Quello che si apre è il perido clou, con la notte delle stelle cadenti (da oggi, 9 agosto, e per quattro venerdì consecutivi è possibile partecipare su prenotazione alle Astrocene al Col Druscié) e Ferragosto. Anche gli impianti di risalita segnano il tutto esaurito: «Ormai il 60% del nostro fatturato è estivo» spiega Stefano Illing, presidente del Consorzio Lagazuoi, Cinque Torri e Giau, in prima fila anche nella sfida dell’accessibilità: «In luglio abbiamo accolto la blogger Valentina Tomirotti: in sedia a rotelle, a bordo della sua auto, è arrivata a Falzarego, 2.100 metri di altitudine, stazione di partenza della funivia Lagazuoi. Salita in cabina, in pochi minuti è arrivata alla stazione di arrivo grazie all’impianto recentemente rinnovato e completamente accessibile, con rampe e ascensore panoramico. Le tecnologie di ultima generazione sono state messe al servizio dell’idea secondo cui la montagna debba essere alla portata di tutti», spiegano negli uffici dell’impianto. Valentina ha poi potuto proseguire fino alla croce sulla vetta del Lagazuoi, a 2778 metri, percorrendo un sentiero in ghiaino inaugurato l’estate scorsa che, grazie alla sua pendenza massima del 10%, è adatto ad essere percorso in sedia a rotelle e in generale con le ruote.
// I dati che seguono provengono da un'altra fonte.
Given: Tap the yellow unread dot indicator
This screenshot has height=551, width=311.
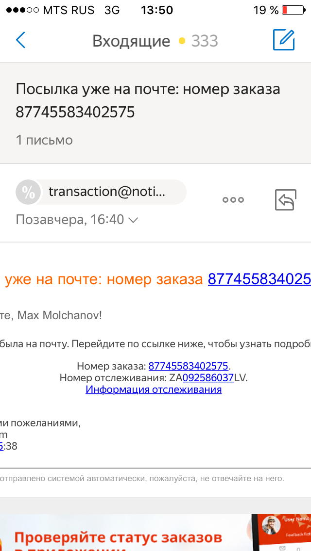Looking at the screenshot, I should pos(182,41).
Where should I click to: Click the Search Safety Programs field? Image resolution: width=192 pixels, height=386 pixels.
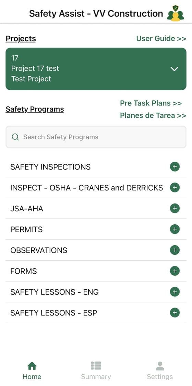[96, 137]
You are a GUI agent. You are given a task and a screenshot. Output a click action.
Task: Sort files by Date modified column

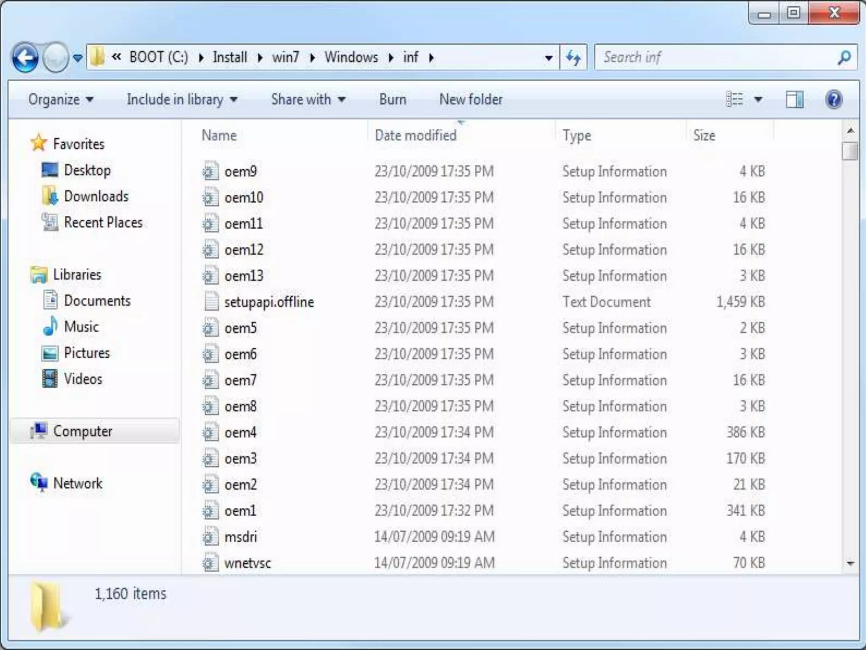tap(415, 135)
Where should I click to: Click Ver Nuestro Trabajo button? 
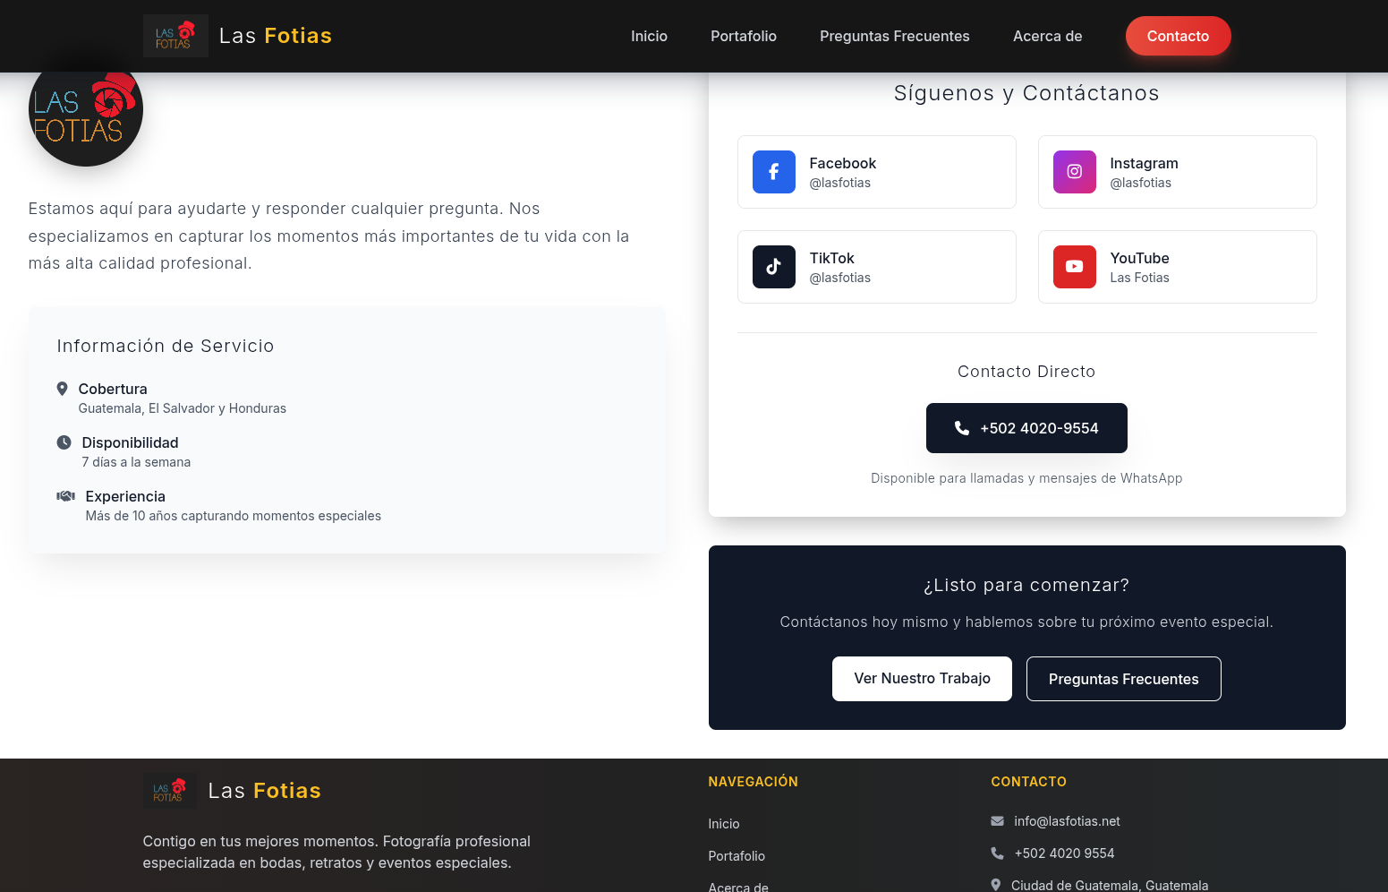922,679
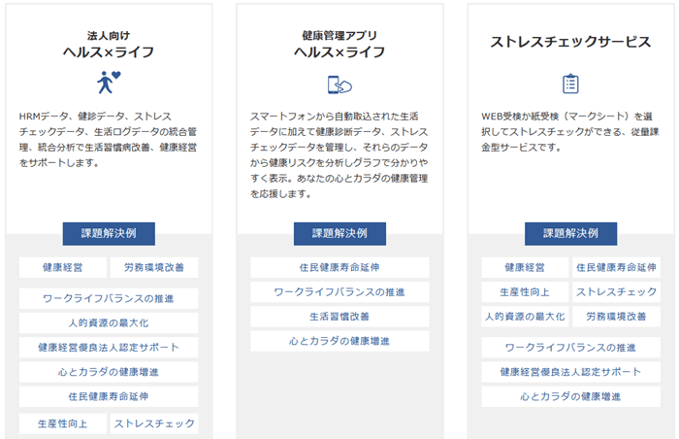Screen dimensions: 679x439
Task: Open the 法人向け ヘルス×ライフ card title
Action: (x=109, y=44)
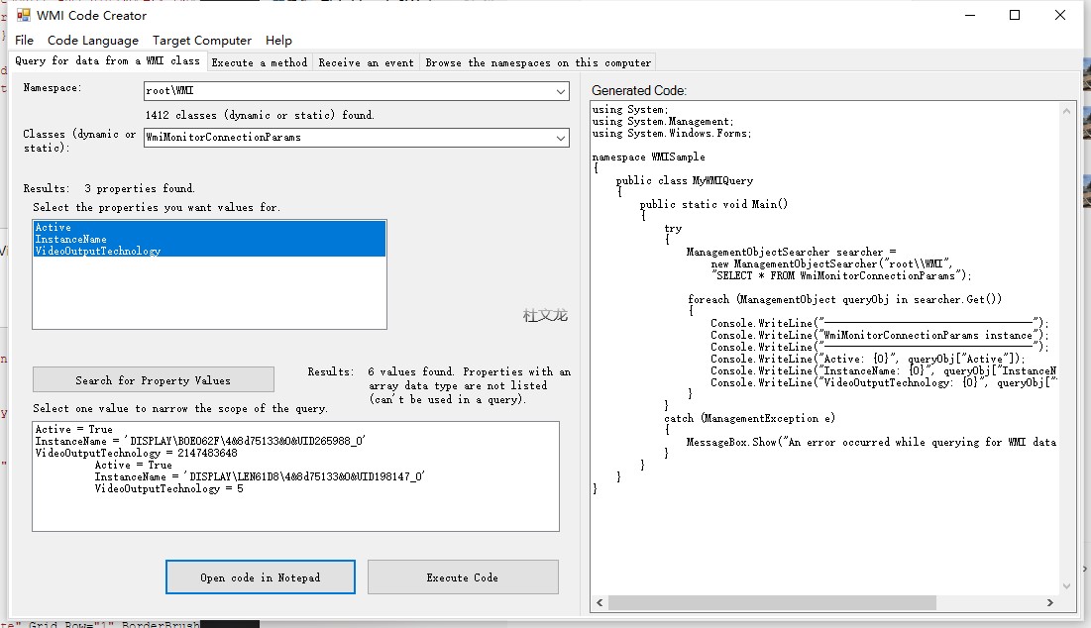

Di pari passo si muove la riceca di una sempre maggiore sostenibilità ambientale. In questo senso va l’accordo - il primo del suo genere - siglato meno di un mese fa fra Gruppo Enel e dal Consorzio Esercenti Impianti a Fune Cortina d’Ampezzo, San Vito di Cadore, Auronzo e Misurina. I temi vanno dall’energia elettrica alla mobilità sostenibile, dalle fonti rinnovabili all’innovazione. L’intesa prevede il coinvolgimento di due aziende del gruppo energetico, Enel Energia ed Enel X, che nell’ambito dei rispettivi ambiti di attività metteranno in campo diverse azioni ed iniziative mirate alle esigenze del territorio dell’Ampezzo e del Cadore. «Ci saranno stazioni di ricarica per le auto elettriche alle partenze degli impianti, che potranno rifornirsi di energia da fonti rinnovabili, ed è solo l’inizio», spiega il presidente del Consorzio Marco Zardini. «Siamo di fronte ad anni importanti, cruciali per lo sviluppo del nostro territorio, anni di grandi opportunità, da cogliere con intelligenza e cura. Questo accordo rappresenta un impegno tangibile della direzione che gli Impiantisti hanno preso nei confronti del proprio Paese».